Open creative form can be good or bad.  If it is done as a martial ballet, and that is known, then I am applying a different set of standards to it.  Now, it is a question of asthetics and artistic taste, not so much martial application.  At that point, I judge it as art.  And it may fail on that level for me, as I am much more objective about art than most people.

Regarding flipping and jumping, If the form is intended as martial gymnastics, then I will judge it by a different set of standards again, mainly artistic taste, difficulty level, and execution.

If the person can work flips and jumps in as flourishes and keep the form martially applicable, then I think that that is an impressive feat and applaud it.

Daniel


----------



## miguksaram (Aug 12, 2009)

d1jinx said:


> hello.
> My name is Ronald McDowell.
> I ate a doublecheeseburger once when i was a child. I loved it so much I made my own doublecheeseburgers and ate them until I became a doublecheeseburger Master :mst:. I now own McDowels. Home of the Golden Arches (not Arcs... thats copyright infringment)


 
Actually it is the other way around.  Golden Arches is copyright...but I do appreciate the Coming to America reference.


----------



## miguksaram (Aug 12, 2009)

Miles said:


> In Korea, the term "Taekwondo" refers to a fairly standardized art (technique/terminology/testing are universal there). In other countries, including the USA,it is more of an umbrella term which encompasses Koreanized karate-do at various stages of evolution.
> 
> I am a "true believer" in the Kukkiwon. I STAUNCHLY support their efforts to train instructors, provide training materials, and certification of those who are worthy of same. I am happy to assist those who have not had the benefit of getting their KKW certification.
> 
> But, the world is bigger than South Korea and I think it does a disservice to Taekwondo and martial artists in general to state that someone who is not studying Taekwondo as practiced in Korea is not doing Taekwondo (or Tae Kwon Do, or Tae Kwon-Do, or Taekwon-Do). The founders of the Kwans came together to form the Kukkiwon in order to bring people together to train in a wonderful martial art. A true Taekwondoin should seek to build harmony, not create disharmony, IMHO.

WHAT IS BEING ASKED: Extend the forum thread on martial arts forms and the meaning of Taekwondo, picking up after its final sentence.

MATERIAL SHOWN:
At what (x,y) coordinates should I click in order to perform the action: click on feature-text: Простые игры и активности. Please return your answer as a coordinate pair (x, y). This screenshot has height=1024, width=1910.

...

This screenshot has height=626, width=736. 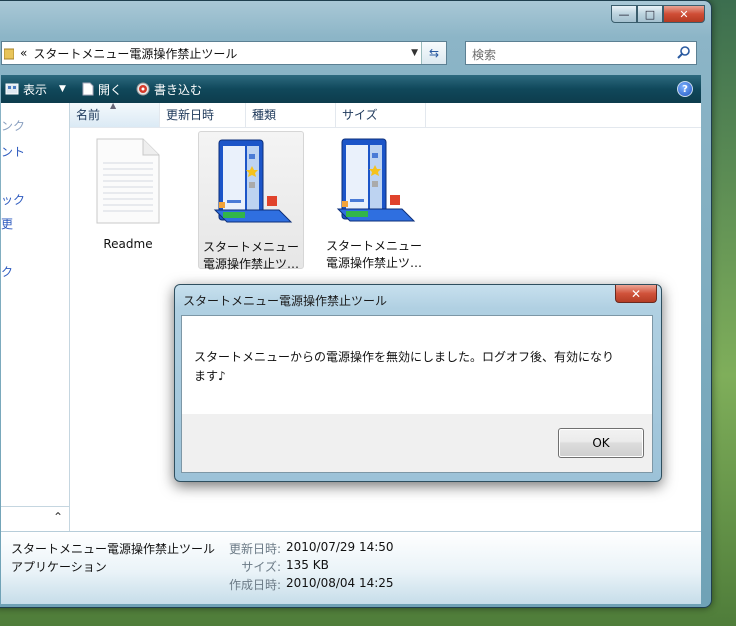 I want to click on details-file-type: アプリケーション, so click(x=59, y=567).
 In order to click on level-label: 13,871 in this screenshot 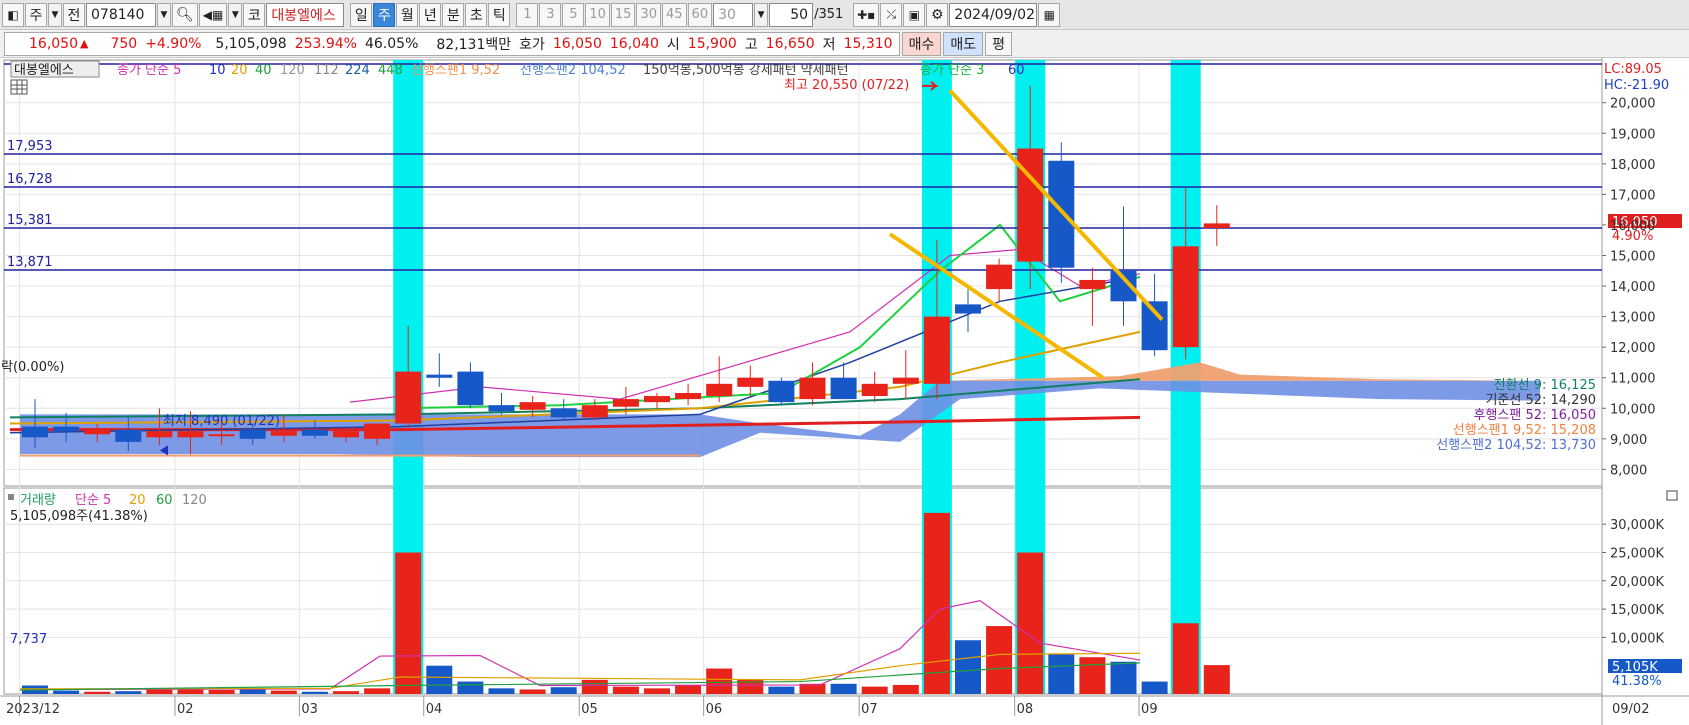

ANSWER TO THIS TASK:
 
Nicely put.  TKD has become a generic term like karate.  There are so many subsets and versions.  It is too the point now that people do need to specify which type of TKD just so others get an idea of what they do.  For example I study karate.  However that could mean shotokan, shito-ryu, shorei-ryu, etc.  So I have to be more specific.

I am with Miles that I support the KKW TKD (yeah no big secret there).  That doesn't mean I don't appreciate what the other TKD's have to offer.


----------



## miguksaram (Aug 12, 2009)

Twin Fist said:


> And in my experience, the KKW never denies anyone......as long as the check clears.


 
When discussing only YOUR experience I guess this would hold true.  However, they have denied people and it has already been proven on this site by those who said they did not receive the rank they applied for.  Plus I have seen people testing at the KKW and failing.  

I think the problem some people have is when you bash something that you don't even use or have no role in is pretty much ignorant.  If you don't use their teaching methods or if you don't compete in their events then fine...you have no use the KKW.  That doesn't mean KKW is the anti-christ of TKD.  For those of us who do utilize their methods or participate in their events or like to feel a connection to the originating culture, then KKW seems to fit.

You system predates KKW...true.  KKW is just a building.  But, keep in mind that the foundation of the style of TKD that is taught in that building is the same if not predating that TKD which you practice.


----------



## miguksaram (Aug 12, 2009)

TaeKwonDoKevin said:


> Without going through and listing ALL, here is just one of the postings that IMPLIES if you are NOT KKW Certified, then you are not TKD:
> 
> 
> 
> ...


 
I didn't know ATA had international events.  I thought they were just a national based organization.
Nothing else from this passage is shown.